(Stored records)
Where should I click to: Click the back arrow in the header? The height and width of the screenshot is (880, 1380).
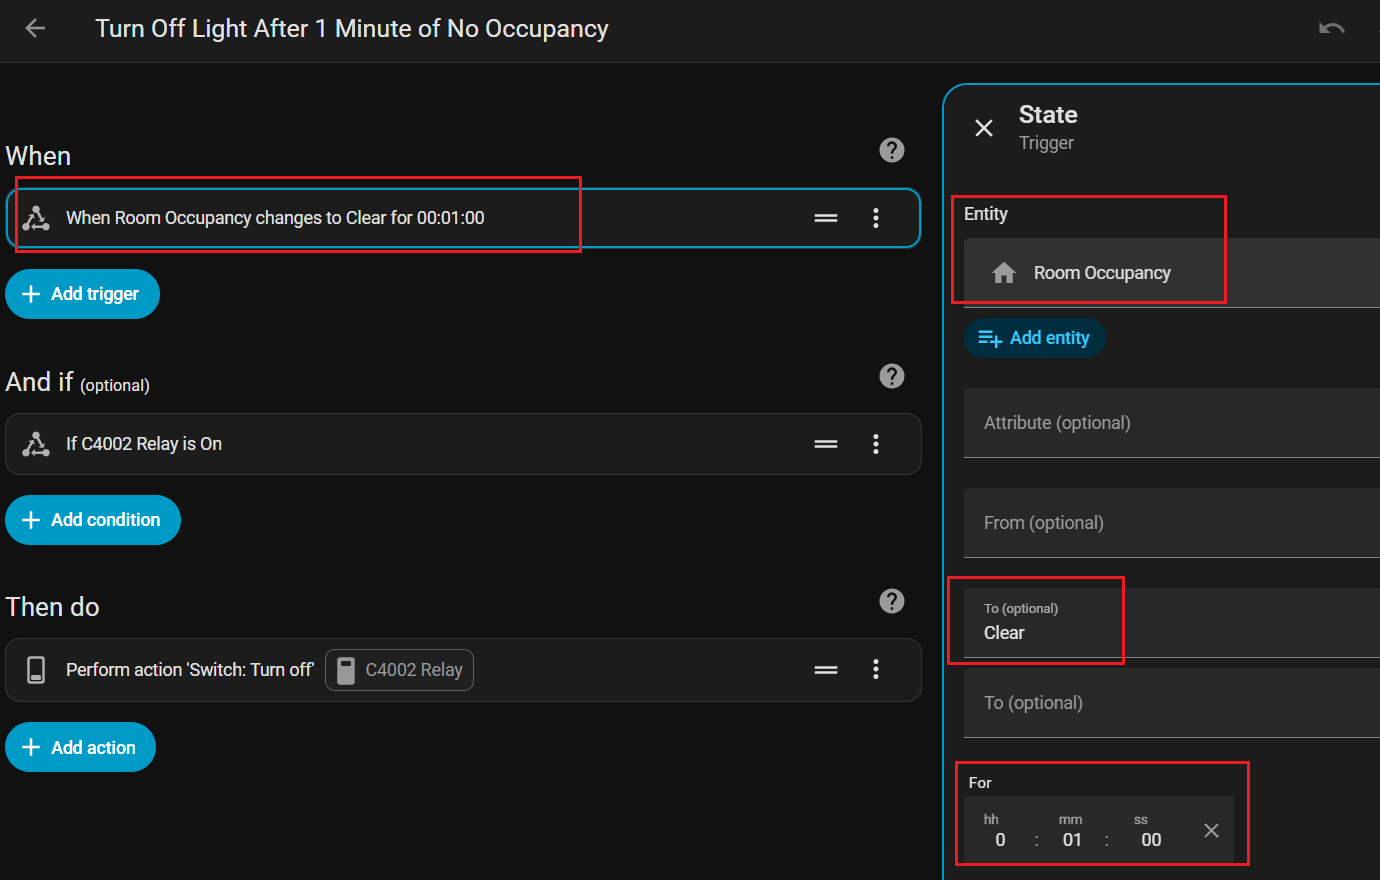click(x=35, y=29)
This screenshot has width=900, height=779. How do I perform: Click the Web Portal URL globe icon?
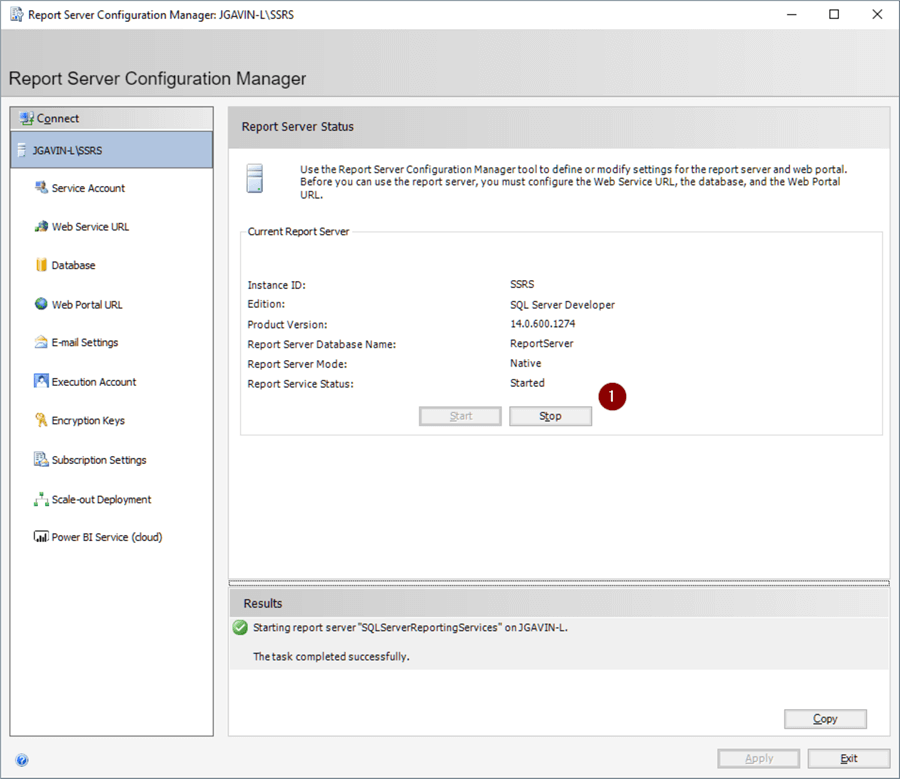pos(41,304)
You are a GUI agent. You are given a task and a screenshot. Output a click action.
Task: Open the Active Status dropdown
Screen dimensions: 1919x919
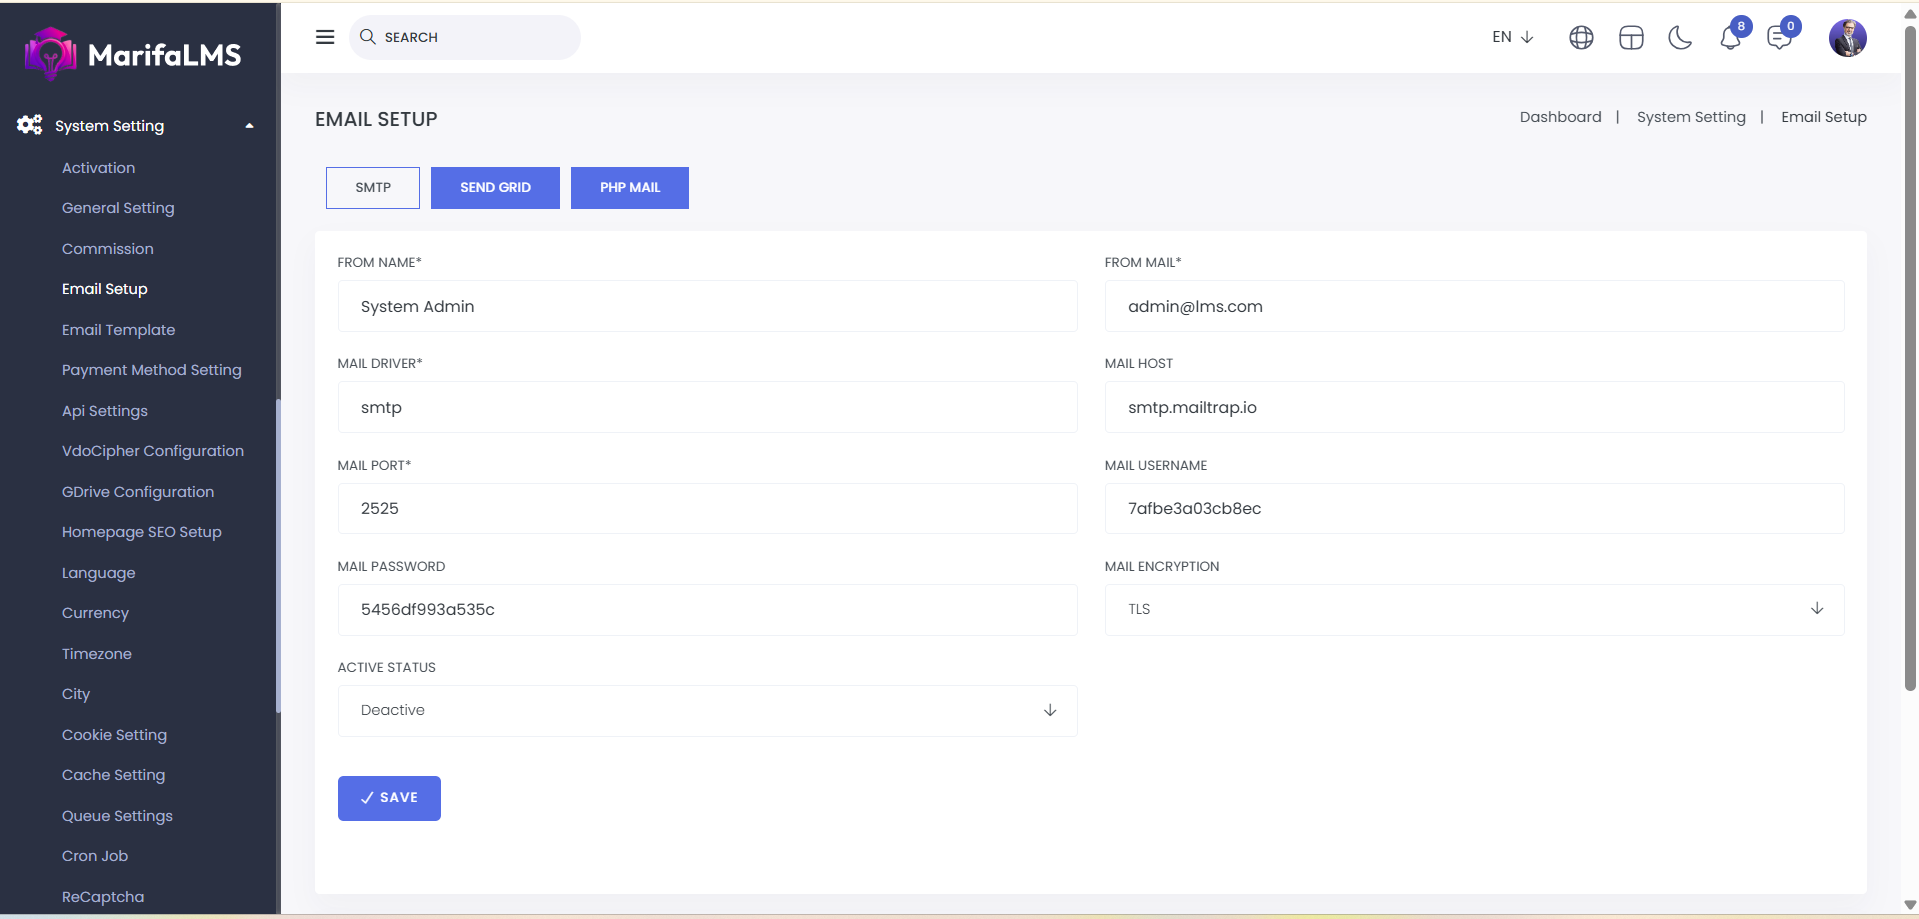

• **What is needed**
Please return only the lines from the one holding "Task: Open the Active Status dropdown" through the end of the data, both ends included; do not copy any pictures.

• **Result for this exercise**
Task: Open the Active Status dropdown
Screen dimensions: 1919x919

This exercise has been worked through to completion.